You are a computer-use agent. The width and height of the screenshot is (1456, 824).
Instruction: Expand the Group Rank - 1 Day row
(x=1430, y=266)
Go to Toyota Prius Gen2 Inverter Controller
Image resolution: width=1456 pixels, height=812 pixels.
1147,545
⁂
• **The task**
Every entry that appears above should be duplicated exactly.

• **Exercise solution**
You are a computer-use agent. The width and height of the screenshot is (1456, 824).
Instruction: Expand the Group Rank - 1 Day row
(x=1430, y=266)
Go to Toyota Prius Gen2 Inverter Controller
Image resolution: width=1456 pixels, height=812 pixels.
1147,545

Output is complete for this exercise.